A's inexperience could well be relevant in the question of whether
A was at fault at all - the liability question. Assuming A is at
fault, again it could be relevant to the question of the extent
to which A departed from his standard. But I don't see where you're
going with that.
In
order to apportion, we need to put quantitative and qualitative
adjectives on the fault of the persons at fault - small, large,
great, serious, minor etc - so that we can then compare the values
in those adjectives. Call this the process of determining the magnitude
of the fault . The magnitude tells us how significant we think the
breach of the standard of conduct was for each person at fault.
Doctor A's inexperience was relevant to determining his magnitude
to the extent it is relevant to determining the extent of his departure.
But it's not relevant to the extent of Doctor B's departure unless
Doctor B is responsible for A's conduct in addition to his own.
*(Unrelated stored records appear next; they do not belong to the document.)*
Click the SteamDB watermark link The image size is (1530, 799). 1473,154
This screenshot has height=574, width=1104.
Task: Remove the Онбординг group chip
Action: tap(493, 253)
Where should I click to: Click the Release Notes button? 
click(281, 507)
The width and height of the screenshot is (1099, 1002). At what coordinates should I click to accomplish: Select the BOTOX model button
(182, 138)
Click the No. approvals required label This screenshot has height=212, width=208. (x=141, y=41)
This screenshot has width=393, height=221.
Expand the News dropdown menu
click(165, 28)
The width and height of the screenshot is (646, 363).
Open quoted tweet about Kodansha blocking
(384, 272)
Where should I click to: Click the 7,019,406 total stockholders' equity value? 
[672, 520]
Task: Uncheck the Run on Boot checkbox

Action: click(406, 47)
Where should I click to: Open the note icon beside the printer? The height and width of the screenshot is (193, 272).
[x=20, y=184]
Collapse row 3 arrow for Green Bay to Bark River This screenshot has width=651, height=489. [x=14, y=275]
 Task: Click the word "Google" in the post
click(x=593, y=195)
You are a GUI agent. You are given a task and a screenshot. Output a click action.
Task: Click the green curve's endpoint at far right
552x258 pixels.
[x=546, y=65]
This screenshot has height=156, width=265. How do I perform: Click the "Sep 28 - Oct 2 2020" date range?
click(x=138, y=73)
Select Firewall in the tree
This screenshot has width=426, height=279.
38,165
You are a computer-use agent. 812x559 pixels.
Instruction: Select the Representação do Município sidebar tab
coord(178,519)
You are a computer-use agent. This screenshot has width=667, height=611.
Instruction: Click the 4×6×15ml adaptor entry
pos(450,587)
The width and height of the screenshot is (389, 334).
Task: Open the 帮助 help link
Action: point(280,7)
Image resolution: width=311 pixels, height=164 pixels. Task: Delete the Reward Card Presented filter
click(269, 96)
So, while we use may use A's inexperience to determine the magnitude
of his fault, it's spent once it's used in that fashion.
If
you're saying that we could look at what inexperience means in the
liability situation differently from what it means in the apportionment
situation, you're right, we could. There might be some other facts
that make that approach relevant. For example, where B was responsible
for A's training, but then it's something extrinsic to inexperience
that has made us treat inexperience differently. So, that B is responsible
for A's training might not give A a defence to P's claim (the liability
question) but might (where the apportionment regime rules permit)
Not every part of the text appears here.